Integrating LLMs with Lean prover scaffolding.
Summary provided by Xixidu:
Hermes introduces an architecture where a language model is wrapped around an external, high-reliability verifier: the Lean4 proof assistant.
Instead of just asking the AI “Does this look right?”, it translates key mathematical steps into Lean4 code and asks a proof engine “Can this be formally proved?” If the autoformalization is accurate and Lean finds a proof, this gives a strong mathematical guarantee for that formalized step.
Steps:
1. Reasoning (LLM): The model proposes the next logical step of a proof in natural language.

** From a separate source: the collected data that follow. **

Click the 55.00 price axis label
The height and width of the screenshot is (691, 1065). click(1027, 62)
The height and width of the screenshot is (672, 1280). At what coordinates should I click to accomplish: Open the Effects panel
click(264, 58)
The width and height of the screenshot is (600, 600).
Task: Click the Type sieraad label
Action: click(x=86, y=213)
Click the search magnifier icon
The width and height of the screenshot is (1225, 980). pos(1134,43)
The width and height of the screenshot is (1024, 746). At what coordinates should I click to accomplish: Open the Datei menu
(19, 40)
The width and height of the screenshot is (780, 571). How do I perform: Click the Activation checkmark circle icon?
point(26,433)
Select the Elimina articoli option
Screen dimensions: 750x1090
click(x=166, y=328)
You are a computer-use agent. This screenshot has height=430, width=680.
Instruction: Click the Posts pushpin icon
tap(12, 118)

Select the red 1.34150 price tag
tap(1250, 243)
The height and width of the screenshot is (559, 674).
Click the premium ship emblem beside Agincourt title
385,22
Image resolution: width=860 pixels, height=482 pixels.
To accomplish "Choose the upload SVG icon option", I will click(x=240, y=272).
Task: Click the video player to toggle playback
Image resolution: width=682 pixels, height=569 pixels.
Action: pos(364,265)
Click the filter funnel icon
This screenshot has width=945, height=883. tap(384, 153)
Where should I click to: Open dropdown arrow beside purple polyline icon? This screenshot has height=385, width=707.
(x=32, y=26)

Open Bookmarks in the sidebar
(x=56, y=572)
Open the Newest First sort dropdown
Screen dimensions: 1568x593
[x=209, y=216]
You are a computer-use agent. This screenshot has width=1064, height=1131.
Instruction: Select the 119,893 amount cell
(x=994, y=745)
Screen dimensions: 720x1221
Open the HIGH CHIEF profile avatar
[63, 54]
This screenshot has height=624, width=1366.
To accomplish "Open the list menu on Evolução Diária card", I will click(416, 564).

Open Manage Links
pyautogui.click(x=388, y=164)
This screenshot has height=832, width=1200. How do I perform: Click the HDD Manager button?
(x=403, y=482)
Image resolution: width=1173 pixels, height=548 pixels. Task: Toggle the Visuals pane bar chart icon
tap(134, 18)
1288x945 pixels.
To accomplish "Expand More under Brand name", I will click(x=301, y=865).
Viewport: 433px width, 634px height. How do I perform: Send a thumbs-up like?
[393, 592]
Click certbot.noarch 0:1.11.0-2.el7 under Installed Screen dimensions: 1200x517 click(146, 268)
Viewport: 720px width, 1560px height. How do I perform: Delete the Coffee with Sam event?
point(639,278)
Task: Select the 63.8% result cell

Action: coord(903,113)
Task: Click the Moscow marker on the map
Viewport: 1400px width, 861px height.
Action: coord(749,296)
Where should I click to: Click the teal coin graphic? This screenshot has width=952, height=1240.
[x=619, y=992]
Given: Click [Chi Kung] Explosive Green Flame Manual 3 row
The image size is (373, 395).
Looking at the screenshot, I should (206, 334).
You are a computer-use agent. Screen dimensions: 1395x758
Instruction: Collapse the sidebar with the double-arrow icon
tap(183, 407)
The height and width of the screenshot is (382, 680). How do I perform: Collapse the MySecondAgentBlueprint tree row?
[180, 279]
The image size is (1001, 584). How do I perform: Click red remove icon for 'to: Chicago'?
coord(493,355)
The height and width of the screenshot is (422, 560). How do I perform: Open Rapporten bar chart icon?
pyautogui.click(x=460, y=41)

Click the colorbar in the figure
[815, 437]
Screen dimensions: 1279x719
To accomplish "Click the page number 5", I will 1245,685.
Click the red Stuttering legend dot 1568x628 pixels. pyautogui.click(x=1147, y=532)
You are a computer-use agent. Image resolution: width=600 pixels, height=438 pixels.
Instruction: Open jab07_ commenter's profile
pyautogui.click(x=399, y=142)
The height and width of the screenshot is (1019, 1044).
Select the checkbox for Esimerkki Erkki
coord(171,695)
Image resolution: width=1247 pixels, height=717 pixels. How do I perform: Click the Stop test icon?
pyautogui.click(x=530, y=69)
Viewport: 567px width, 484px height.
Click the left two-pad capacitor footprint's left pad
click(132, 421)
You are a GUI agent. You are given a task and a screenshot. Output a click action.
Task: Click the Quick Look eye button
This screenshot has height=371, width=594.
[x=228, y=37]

2. Translation Module: An autoformalizer converts that step into a Lean4 statement. A back-translation check compares the Lean statement to the original text to ensure they match in meaning.
3. Prover Module: A prover, working inside Lean4, attempts to prove the statement (or sometimes its negation). It returns a signal such as “proved”, “disproved” (negation proved), or “not decided / failed”.
4. Feedback & Memory:
- If the step is proved, it is stored in a Memory Block (a database of verified facts) and can be retrieved to support later reasoning.
- If the step is disproved or cannot be justified, the LLM is informed of this outcome and is prompted to revise its reasoning rather than continuing from a shaky premise.
In this way, Hermes interleaves informal LLM reasoning with formal Lean4 checking, using the proof assistant as an external source of ground truth for crucial steps.